This so far has been a community that prides itself on accuracy. If you're
going to accuse someone of criminal acts, they should at least have been tried
and found guilty in criminal court.

------
Raphael_Amiard
I would like to outline the basic "traitor" scenario, tell me if i got things
right :

1\. Miguel de Icaza, after a secret deal with microsoft and novell, starts an
OSS implementation of the dot net platform. It has been his goal from the
beginning. In fact he always wanted to work at Microsoft, and he decided to
become their infiltrated spy, to stop the worst threat Microsoft has ever seen
: Linux (ahem, sorry ,i mean GNU/Linux). Some say that's even why he started
GNOME in the first place.

2\. He gets a lot of contributors, but that's mainly because they're too dumb
to see the secret plan he has from the beginning.

3\. The mono platform enters a stage in wich it becomes usable, and
applications begin to appear and after some time, begin to become integrated
into common linux distributions. The fact that Novell is actually developping
a major linux distro is a big factor in this.

RECORDED INFORMATION:

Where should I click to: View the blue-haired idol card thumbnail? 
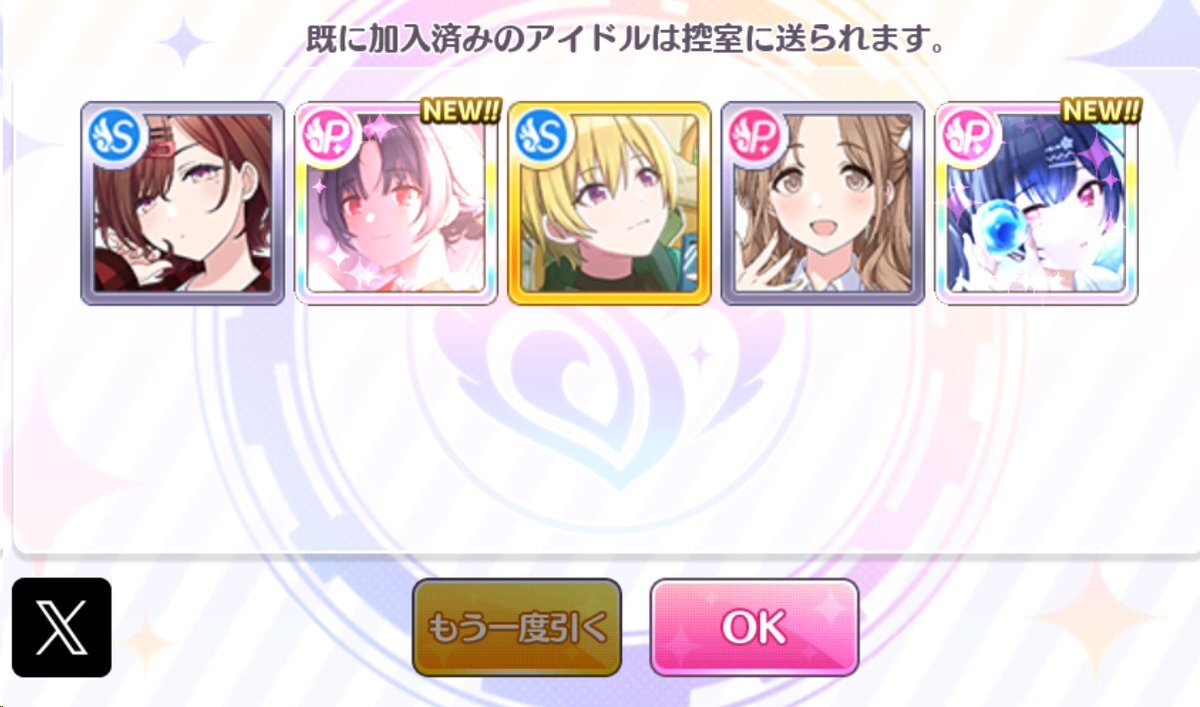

TASK LIST:
a – Answer these questions using the forum thread on the Mono platform:
(i) According to the opening comment, what should have happened to someone before they are accused of criminal acts?
(ii) In point 1 of the scenario Raphael_Amiard outlines, what platform does Miguel de Icaza start an OSS implementation of?
(iii) In point 3 of that scenario, which company is described as developing a major linux distro?
b – From the forum thread on the Mono platform, quote the passage that opens with the words containing "3\. The mono" and closes with "factor in this.".

LIST OF SOLUTIONS:
a –
(i) They should at least have been tried and found guilty in criminal court.
(ii) The dot net platform.
(iii) Novell.

b –
3\. The mono platform enters a stage in wich it becomes usable, and
applications begin to appear and after some time, begin to become integrated
into common linux distributions. The fact that Novell is actually developping
a major linux distro is a big factor in this.